- INSTRUCTIONS TO FOLLOW
Reproduce the Furmanite Corporation Form 8-K cover page below, everything from "Delaware | 001-05083" down to "(17 CFR 230.425)", and switch "Delaware" to "Nevada".

- EXTRACT TO READ
--
UNITED STATES
SECURITIES AND EXCHANGE COMMISSION
WASHINGTON, D.C. 20549
FORM 8-K
CURRENT REPORT
Pursuant to Section 13 or 15(d) of the Securities Exchange Act of 1934
Date of Report (Date of Earliest Event Reported): March 13, 2015
Furmanite Corporation
__________________________________________
(Exact name of registrant as specified in its charter)
Delaware | 001-05083 | 74-1191271 | |||
(State or other jurisdiction of incorporation) | (Commission File Number) | (I.R.S. Employer Identification No.) | |||
10370 Richmond Avenue, Suite 600 Houston, Texas | 77042 | ||||
(Address of principal executive offices) | (Zip Code) | ||||
Registrant’s telephone number, including area code: | 713-634-7777 | ||||
Not Applicable | |||||
(Former name or former address, if changed since last report) |
Check the appropriate box below if the Form 8-K filing is intended to simultaneously satisfy the filing obligation of the registrant under any of the following provisions:
[ ] Written communications pursuant to Rule 425 under the Securities Act (17 CFR 230.425)
[ ] Soliciting material pursuant to Rule 14a-12 under the Exchange Act (17 CFR 240.14a-12)
--
- Stored records
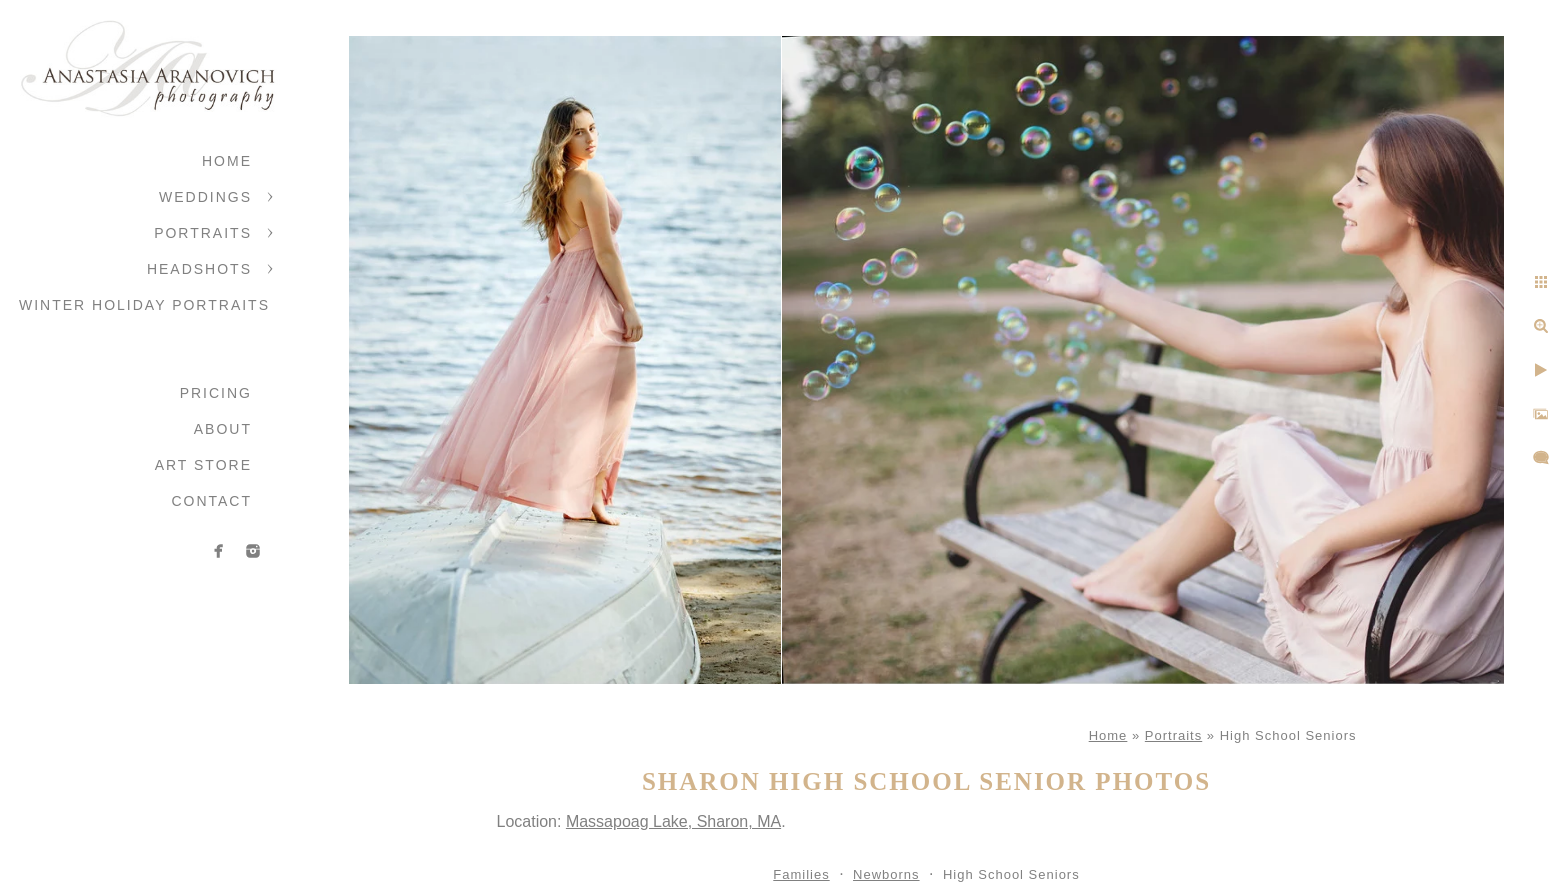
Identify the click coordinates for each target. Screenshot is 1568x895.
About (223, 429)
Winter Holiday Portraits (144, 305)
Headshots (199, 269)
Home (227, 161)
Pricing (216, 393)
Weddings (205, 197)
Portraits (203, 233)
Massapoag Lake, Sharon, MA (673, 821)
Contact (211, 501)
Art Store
--
- FINAL RESULT
Nevada | 001-05083 | 74-1191271 | |||
(State or other jurisdiction of incorporation) | (Commission File Number) | (I.R.S. Employer Identification No.) | |||
10370 Richmond Avenue, Suite 600 Houston, Texas | 77042 | ||||
(Address of principal executive offices) | (Zip Code) | ||||
Registrant’s telephone number, including area code: | 713-634-7777 | ||||
Not Applicable | |||||
(Former name or former address, if changed since last report) |
Check the appropriate box below if the Form 8-K filing is intended to simultaneously satisfy the filing obligation of the registrant under any of the following provisions:
[ ] Written communications pursuant to Rule 425 under the Securities Act (17 CFR 230.425)